About this Research Topic
This Research Topic will feature within Frontiers in Forests and Global Change, and aims to collect relevant scientific contributions on the combined impacts of land-use change and functional biodiversity loss on tropical ecosystem functioning. We seek to identify common trends and cross-cutting themes among different habitats and geographic locations, in order to progress our generic, theoretical understanding of how tropical land-use change and functional biodiversity loss influence ecological processes and biogeochemical cycling. This might include research based on data captured using remote sensing or ground-based measurements using experimental, observational or modelling approaches.

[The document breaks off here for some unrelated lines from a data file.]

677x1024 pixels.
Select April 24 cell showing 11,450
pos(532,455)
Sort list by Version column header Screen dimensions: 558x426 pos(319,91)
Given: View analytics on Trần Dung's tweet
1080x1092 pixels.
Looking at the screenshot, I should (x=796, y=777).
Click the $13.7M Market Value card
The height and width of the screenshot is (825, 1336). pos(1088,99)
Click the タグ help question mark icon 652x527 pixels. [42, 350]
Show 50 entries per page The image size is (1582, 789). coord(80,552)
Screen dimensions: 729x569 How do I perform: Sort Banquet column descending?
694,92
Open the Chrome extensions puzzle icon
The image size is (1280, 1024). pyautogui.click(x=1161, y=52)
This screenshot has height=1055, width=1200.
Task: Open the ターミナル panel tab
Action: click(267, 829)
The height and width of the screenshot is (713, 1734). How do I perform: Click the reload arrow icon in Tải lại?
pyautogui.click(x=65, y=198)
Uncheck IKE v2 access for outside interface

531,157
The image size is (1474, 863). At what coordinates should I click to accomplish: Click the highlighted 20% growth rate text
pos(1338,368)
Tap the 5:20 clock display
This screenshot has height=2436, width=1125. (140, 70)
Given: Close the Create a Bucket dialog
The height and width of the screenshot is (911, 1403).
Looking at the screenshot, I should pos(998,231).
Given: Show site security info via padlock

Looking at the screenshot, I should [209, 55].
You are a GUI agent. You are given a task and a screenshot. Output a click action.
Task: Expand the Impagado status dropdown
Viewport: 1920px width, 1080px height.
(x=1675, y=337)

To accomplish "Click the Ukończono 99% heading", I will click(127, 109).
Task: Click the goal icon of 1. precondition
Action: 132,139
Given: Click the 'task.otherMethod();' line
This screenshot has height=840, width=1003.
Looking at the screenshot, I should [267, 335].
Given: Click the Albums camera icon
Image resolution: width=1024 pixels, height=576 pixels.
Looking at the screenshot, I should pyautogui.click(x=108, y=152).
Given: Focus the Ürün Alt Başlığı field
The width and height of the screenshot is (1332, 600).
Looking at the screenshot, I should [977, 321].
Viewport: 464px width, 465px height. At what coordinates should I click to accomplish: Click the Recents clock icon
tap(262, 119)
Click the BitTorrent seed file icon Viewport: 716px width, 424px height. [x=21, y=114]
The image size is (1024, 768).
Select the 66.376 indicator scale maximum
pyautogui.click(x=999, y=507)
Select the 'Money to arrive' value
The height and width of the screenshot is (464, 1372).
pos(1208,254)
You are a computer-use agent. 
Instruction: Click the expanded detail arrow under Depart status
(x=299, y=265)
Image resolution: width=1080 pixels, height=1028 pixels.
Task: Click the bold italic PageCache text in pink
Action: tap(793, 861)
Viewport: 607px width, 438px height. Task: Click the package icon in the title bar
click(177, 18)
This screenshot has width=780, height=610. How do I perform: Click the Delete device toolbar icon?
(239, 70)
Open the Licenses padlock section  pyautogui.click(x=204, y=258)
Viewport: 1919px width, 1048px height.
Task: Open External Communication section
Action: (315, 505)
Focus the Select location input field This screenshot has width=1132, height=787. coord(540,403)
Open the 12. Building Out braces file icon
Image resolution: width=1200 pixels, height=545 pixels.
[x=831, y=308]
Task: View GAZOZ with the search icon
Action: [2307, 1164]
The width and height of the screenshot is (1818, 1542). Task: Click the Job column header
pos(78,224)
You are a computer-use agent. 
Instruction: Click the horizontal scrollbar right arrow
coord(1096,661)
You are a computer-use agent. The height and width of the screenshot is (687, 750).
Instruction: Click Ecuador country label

We welcome studies that examine both the direct and indirect impacts of current or historic human disturbance on tropical ecosystems. This includes direct human interventions, such selective logging or land clearing for agriculture and forestry; or indirect interventions, such as climate change, changes in tropospheric chemistry (including atmospheric deposition), invasive species introductions, or alteration of disturbance regimes. We are especially interested in studies that go beyond the measurement and description of changes in biodiversity or ecosystem processes per se, but aim to link the two factors to capture how changes to biotic communities impact ecosystem function.
Keywords: Tropical Forests, Forest disturbance, Human disturbance, Land-use change, Biodiversity, Tropical biodiversity, Tropical ecosystems
Important Note: All contributions to this Research Topic must be within the scope of the section and journal to which they are submitted, as defined in their mission statements. Frontiers reserves the right to guide an out-of-scope manuscript to a more suitable section or journal at any stage of peer review.